As I stared in horror, Liz looked down. She saw my hand pass through her. And she started to scream.
Eleven
I TUMBLED OFF HER BED, hitting the floor so hard pain jolted through my spine. When I scrambled up, Liz's bed was empty, the comforter wrinkled only where I'd been sitting.
I took a slow look around the bedroom. Liz was gone.
Gone? She'd never been here. They'd taken her away last night. I hadn't dreamed that part—hair gel still freckled the ceiling.
I pressed my palms to my eyes and backed up until I hit my bed, sitting down on it and inhaling deeply. After a moment, I opened my eyes. Sticky strands of sleep were still woven around my brain.
I'd been dreaming.
No, not dreaming. Not imagining things. Hallucinating.

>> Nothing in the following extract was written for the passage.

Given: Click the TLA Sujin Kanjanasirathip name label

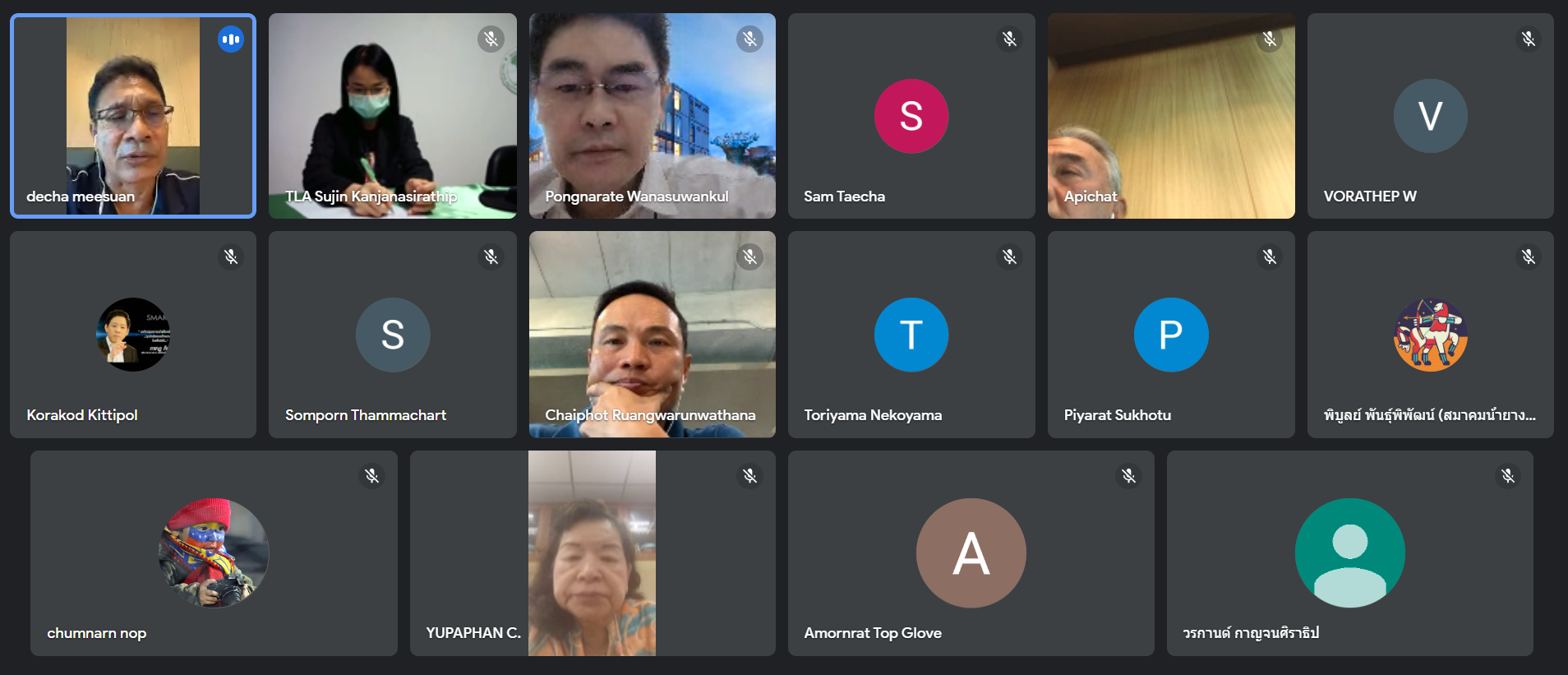Looking at the screenshot, I should click(x=371, y=196).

Dr. Gill was right. I had schizophrenia.
But what if it wasn't? What if Rae was right, and I was seeing ghosts?
I shook my head sharply. No, that was crazy talk. That would mean Liz was dead. That was nuts. I was hallucinating, and I had to accept it.
I reached under my mattress, pulled out the pill I'd stuffed there the night before, and swallowed it dry, gagging in protest.
I had to take my meds. Take them and get better or I'd be shipped off to a real mental hospital, like Liz.
Only Rae joined me for breakfast. Tori was still in her room, and the nurses seemed content to leave her there.
I picked at my cereal, scooping one Cheerio at a time so it looked like I was eating. I kept thinking of how scared Liz had been. Terrified of being sent away. Then talking about her dream of being tied down, unable to breathe…
A hallucination. In real life, things like that don't happen.
And in real life, teenage girls can't make bottles explode and pictures fly off the walls.…
“Miss Van Dop?” I said when she came in to lay the breakfast table for the boys. “About Liz…”
“She's fine, Chloe. She's gone to a better place.”
Those words sent a shiver through me, my spoon clattering against the bowl.
“I'd like to talk to her if I could,” I said. “I didn't get a chance to say good-bye. Or thank her for helping me my first day.”